En la Feria de Frankfurt de 1974 encontré bellísimos e inteligentes libros infantiles en el pequeño stand de una editorial muy pequeña de Nueva York: Atheneum. Con un módico anticipo a cuenta, compré para Ediciones de la Flor los derechos en castellano de un título: era el ya mencionado Los animales no se visten, un prodigio de humor acerca de lo ridículo de pretender ponerles ropa a los bichos, como por ejemplo, corbatas a una jirafa.
Lo tradujimos y publicamos en 1975, y desde entonces se reedita periódicamente, convertido en un long seller. Poco tiempo después, Atheneum fue adquirida por el grupo Macmillan y comenzamos a enviar las liquidaciones de derechos a otra persona, que permaneció en su cargo cuando –un tiempo después– Murdoch, el magnate australiano de la prensa, compró Macmillan.
Pero esta simpática ejecutiva desapareció, dejando un mensaje de despedida en el contestador de su interno, cuando Simon & Schuster, un grupo mayor con un inmenso rascacielos en la Sexta Avenida, adquirió la compañía. La última vez que les acerqué una liquidación de derechos tuvieron que buscar en la computadora el título del que se trataba. Y pocos meses después, nuevamente preguntaban por fax qué era lo que pagaba nuestro cheque. No hace mucho, Simon & Schuster fue comprada a su vez por Pearson, un grupo inglés aún más grande que Viacom, el que la vendió (los señores Simon y Schuster existieron y fueron editores, pero habían sido devorados hace tiempo). ¿Encontrará su camino hacia “mis” autores nuestro próximo cheque o se perderá entre burócratas y empresas subsidiarias?

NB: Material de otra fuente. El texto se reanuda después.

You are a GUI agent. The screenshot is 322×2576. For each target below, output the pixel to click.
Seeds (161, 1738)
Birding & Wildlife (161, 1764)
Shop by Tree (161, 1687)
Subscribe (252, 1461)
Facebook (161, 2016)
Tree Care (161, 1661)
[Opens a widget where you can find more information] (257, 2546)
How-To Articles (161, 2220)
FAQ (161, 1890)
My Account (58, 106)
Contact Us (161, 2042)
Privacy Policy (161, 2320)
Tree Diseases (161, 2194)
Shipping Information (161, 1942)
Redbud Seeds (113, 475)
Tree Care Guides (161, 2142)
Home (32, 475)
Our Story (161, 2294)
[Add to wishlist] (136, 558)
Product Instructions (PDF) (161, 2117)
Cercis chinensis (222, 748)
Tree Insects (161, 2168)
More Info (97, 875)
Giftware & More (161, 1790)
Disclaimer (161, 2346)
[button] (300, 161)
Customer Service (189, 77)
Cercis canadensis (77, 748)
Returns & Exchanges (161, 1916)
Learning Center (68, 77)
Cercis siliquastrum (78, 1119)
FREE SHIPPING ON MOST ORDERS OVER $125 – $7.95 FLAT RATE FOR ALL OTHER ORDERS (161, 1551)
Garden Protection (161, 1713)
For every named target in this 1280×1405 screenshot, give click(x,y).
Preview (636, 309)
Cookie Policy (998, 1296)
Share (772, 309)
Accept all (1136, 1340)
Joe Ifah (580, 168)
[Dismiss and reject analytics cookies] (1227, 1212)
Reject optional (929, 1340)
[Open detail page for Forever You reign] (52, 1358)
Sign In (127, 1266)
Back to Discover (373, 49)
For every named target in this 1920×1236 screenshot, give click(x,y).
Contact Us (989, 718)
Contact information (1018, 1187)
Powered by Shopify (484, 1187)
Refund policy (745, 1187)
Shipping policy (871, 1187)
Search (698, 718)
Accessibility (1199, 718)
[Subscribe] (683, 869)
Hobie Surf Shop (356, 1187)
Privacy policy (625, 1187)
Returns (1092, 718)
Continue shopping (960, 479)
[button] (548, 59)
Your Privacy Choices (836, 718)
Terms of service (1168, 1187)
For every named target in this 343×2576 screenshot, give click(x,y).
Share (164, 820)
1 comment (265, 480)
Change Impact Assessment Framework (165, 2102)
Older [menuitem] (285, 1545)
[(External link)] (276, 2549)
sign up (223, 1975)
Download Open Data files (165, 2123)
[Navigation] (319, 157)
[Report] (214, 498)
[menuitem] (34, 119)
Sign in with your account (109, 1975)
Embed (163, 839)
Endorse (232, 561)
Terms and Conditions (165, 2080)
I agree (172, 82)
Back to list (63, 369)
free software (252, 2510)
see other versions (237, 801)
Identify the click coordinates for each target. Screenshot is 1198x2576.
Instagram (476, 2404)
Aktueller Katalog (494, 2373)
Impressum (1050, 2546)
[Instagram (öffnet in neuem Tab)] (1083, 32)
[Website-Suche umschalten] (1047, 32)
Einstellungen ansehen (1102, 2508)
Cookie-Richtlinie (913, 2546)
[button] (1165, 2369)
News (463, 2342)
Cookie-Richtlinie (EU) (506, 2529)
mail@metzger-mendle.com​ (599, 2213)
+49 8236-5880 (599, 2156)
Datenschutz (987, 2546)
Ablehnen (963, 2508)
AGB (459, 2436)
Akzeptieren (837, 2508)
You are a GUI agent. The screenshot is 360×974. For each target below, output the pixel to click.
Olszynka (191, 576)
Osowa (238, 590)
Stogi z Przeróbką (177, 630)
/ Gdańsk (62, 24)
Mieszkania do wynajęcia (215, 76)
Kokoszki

Sería muy difícil la subsistencia en el mundo globalizado de un productor autónomo de sardinas enlatadas, pero pienso que el del libro es uno de los pocos campos donde todavía las pequeñas y medianas compañías pueden mantenerse.
La variedad de la creación escrita y el gusto humano enriquecen al mundo, y abren siempre –hasta ahora– nuevas posibilidades para los editores alertas y veloces en sus reacciones. Y los afectos –¡caramba, miren de qué antigualla estoy hablando!–, siempre que estén estimulados por la eficacia profesional, la rapidez de decisión y el cumplimiento de los compromisos, todavía determinan las elecciones de muchos autores.
Confiemos en que esta afirmación general sea aplicable también a los libros para niños y jóvenes. 5
Ponencia pronunciada por Daniel Divinsky (director de Ediciones de la Flor) en el 27º Congreso Mundial de IBBY (International Board on Books for Young People) realizado en setiembre del 2000, en la ciudad de Cartagena de Indias, Colombia.